In Mexico, there are insufficient screening programs in most NICUs, and often when prophylactic laser treatment is needed the instrument is not available. We learned from our research that infants with ROP have spikes of VEGF in a relatively short time frame. Recently, bevacizumab has been shown to inhibit VEGF in adults, and no clear downside has been seen for its use in infants. In 2006, a premature infant with systemic diseases who had bilateral poor pupil dilation and vitreous hemorrhage came to my clinic in an ambulance. After discussing the pros and cons with the child’s young parents, they consented to bevacizumab injection in 1 eye of the infant. Two days later, the treated eye dilated and had a clear retinal view, which prompted me to treat the second eye with the same results. I understood that patients with tunica vasculosa lentis and vitreous hemorrhage preventing laser treatment responded favorably to bevacizumab. The retina looked normal, apparently without evident systemic effect, at least 3 months after the injection. That was how we started treating infants who did not respond to laser treatment and thereafter threshold and subthreshold eyes in NICUs where a laser was not available.
3. What novel therapeutic approaches or surgical techniques do you anticipate will improve the treatment of vitreoretinal diseases over the next few years?
I see ranibizumab and bevacizumab, the first antiangiogenic therapies in retina, as analogous to the first antibiotic, penicillin. Other compounds inhibiting VEGF, such as aflibercept, are becoming available. The burden of repetitive intravitreal injections every 30, 60, or 90 days may be eliminated by the development of new long-lasting drug-delivery systems.

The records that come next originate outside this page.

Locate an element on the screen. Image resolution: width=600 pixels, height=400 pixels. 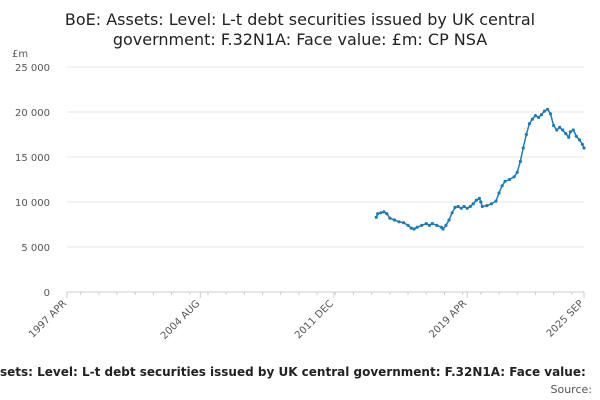
x-tick-label: 2004 AUG is located at coordinates (181, 320).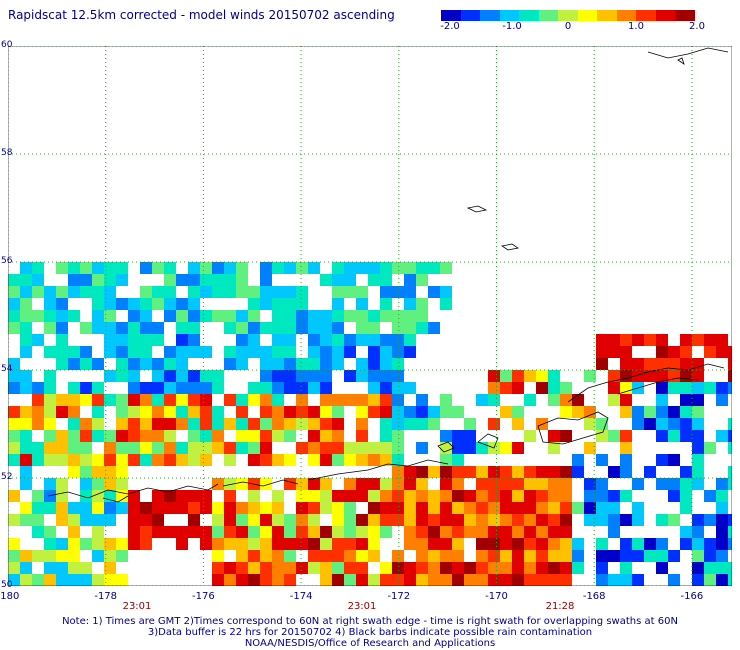 This screenshot has height=650, width=740. I want to click on colorbar-label: -1.0, so click(512, 26).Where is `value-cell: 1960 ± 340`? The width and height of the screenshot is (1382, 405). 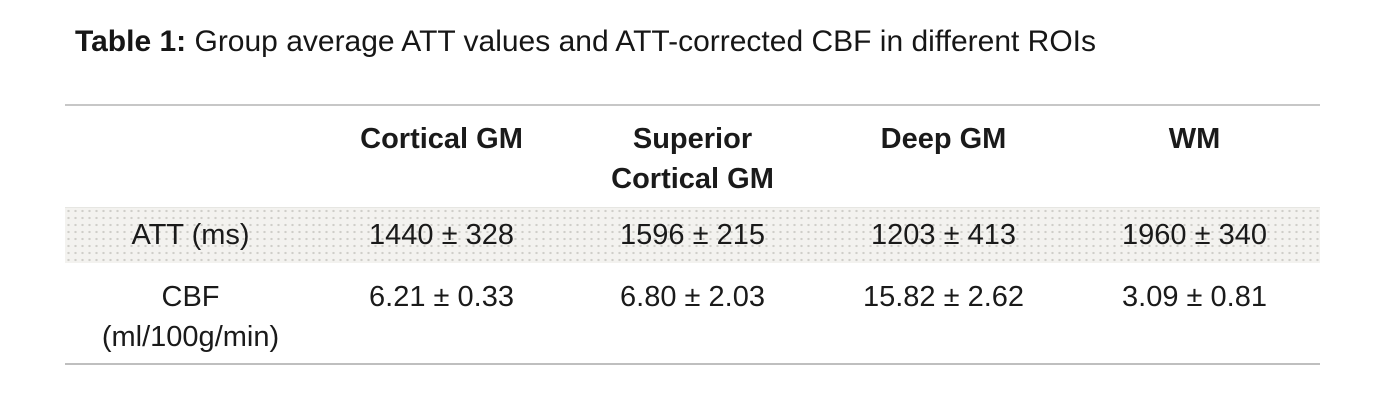 value-cell: 1960 ± 340 is located at coordinates (1194, 235).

Combination therapies, as are used in oncology, may be advantageous for the treatment of wet AMD. We must develop therapies not only for regression of new vessels but also for inhibition of collagen deposits. Additionally, neuroprotection in dry AMD is not far from our grasp. Gene therapy and stem cell therapy are a few years away but may have very advantageous futures in retina.
4. What are some key differences in performing clinical trials in Mexico as compared with the United States?
Performing clinical trials in Mexico supported by pharmaceutical companies, laser companies, and surgical suppliers is frequently an advantageous practice, not only because of the proximity between United States and Mexico, but also due to other opportunities such as the following. Most practitioners in the fields of medicine in Mexico come from medical schools in the United States. Clinical research is now frequently performed in several hospitals in Mexico. For hospitals that lack resources, research projects can present great benefits, such as teaching better care for patients and generating resources for the hospital. Although regulations and approval from an institutional review board are mandatory in Mexico, these items can often be received more quickly from well-known universities than in the United States.
5. What are your interests outside of ophthalmology?
I play the piano. I studied music at a conservatory in Mexico City up until the sixth grade, but medicine prevented me from continuing my music studies. I also enjoy playing tennis and getting together with friends, mostly with doctors or ophthalmologists who can generate novel ideas on treatments. Last but not least, I enjoy spending time with my wife and daughters.